"Nous sommes sur des comportements très météo-dépendants. Ce sont donc des réservations de dernière minute voire d'ultra dernière minute" explique Christophe Voisin, directeur du développement à l'agence départementale du tourisme Béarn-Pays Basque. Les séjours sont aussi plus courts, pas forcément du samedi au samedi. "La dynamique touristique est aussi porté par les excursionnistes" poursuit le professionnel, c'est à dire ceux qui ne passent pas une nuit sur place. Ils peuvent venir d'Espagne ou des départements limitrophes.

Owen Lagadec-Iriarte est directeur général de la plate-forme de meublés de tourisme Poplidays dont le siège social est à Biarritz (groupe Hetzi). Le site met en ligne 60 000 annonces en France et dans le monde, gérées par des professionnels comme les agents immobilier. Poplidays emploie 40 personnes au Pays Basque. Il observe quant à lui un léger recul des réservations pour les vacances de Pâques et notamment pour la zone C, celle des Parisiens, sans pour autant faire de lien avec la situation internationale. Pour l'été 2026, sur le marché du meublé, il note un recul de 18% des réservations venues d'Allemagne. Ces vacanciers ont pour l'instant fait leur choix en Espagne.

Jon Patxi Maillo quant à lui représente la fédération de l'hôtellerie de plein air du Pays Basque, à la tête du camping Suhiberry d'Urrugne. Pour lui et ses collègues, la période est encourageante. Depuis le Covid, les vacanciers reviennent vers les campings qui ont dû s'adapter. Mobil-home, chalets, tentes aménagées ou emplacements nus pour des vans, tentes et caravanes font partie de la large palette d'offres des professionnels de l'hôtellerie de plein air. Les budgets des vacanciers sont serrés et certains font des économies sur les consommations par exemple.

2 000 meublés de moins selon l'ADT64

Depuis le 1er mars 2023 dans 24 communes littorales et retro-littorales, un propriétaire de meublé touristique qui loue plus de 120 jours par an doit compenser la perte de cet habitat à l'année (sauf pour les étudiants de septembre à mai) par la création d'un logement à l'année en transformant un bien qui n'était pas destiné à la location (bureau, commerce...). Cette mesure est contestée et certains élus demandent son assouplissement. "Beaucoup de professionnels ont cessé leur activité, d'autres poursuivent avec ce qu'il reste de meublés. Au mois d'avril 2026, j'ai 4 000 logements diffusés de moins qu'en avril 2022" remarque Owen Lagadec-Iriarté.
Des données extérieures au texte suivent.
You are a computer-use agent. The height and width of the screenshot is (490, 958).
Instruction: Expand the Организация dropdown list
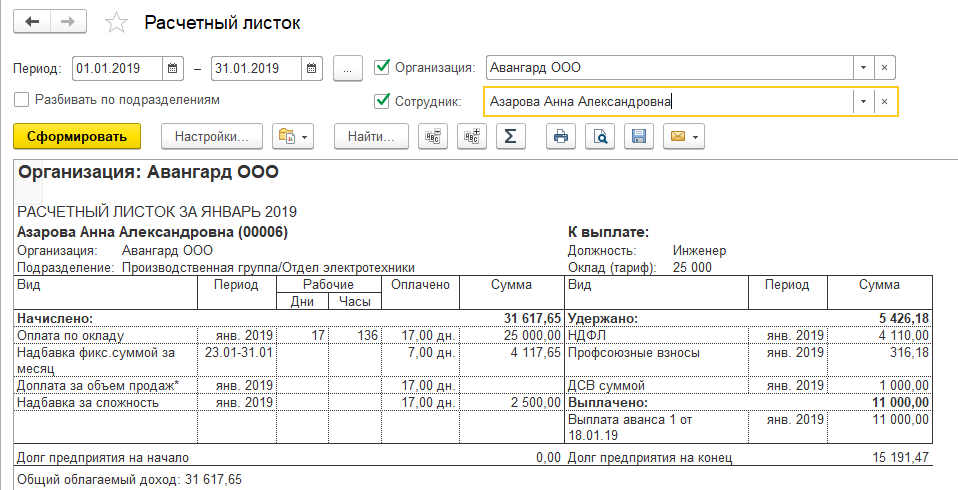(x=861, y=68)
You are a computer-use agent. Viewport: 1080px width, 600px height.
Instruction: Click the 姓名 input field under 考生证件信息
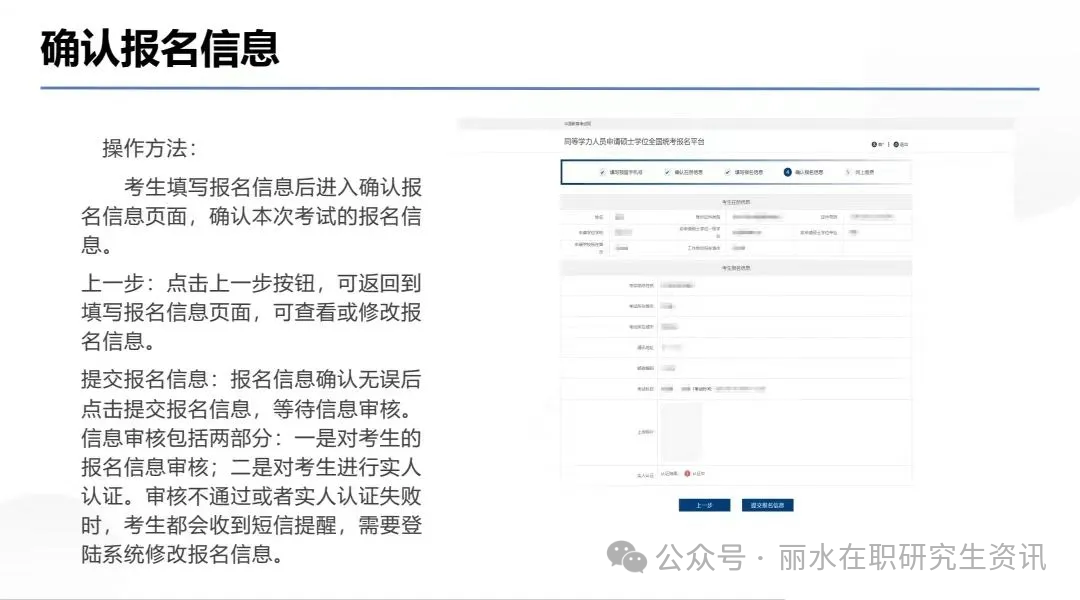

"Sur 2023-2025, on observe une diminution de 15% des meublés mis sur le marché des grandes plate-forme de réservation, ce qui occasionne une baisse de 2 000 meublés. Le plein effet de la mesure, on la mesurera en 2026" précise Christophe Voisin. L'agence départementale du tourisme étudie actuellement la corrélation ou non entre la baisse des meublés de tourisme et la baisse des vacanciers qui logent sur notre territoire.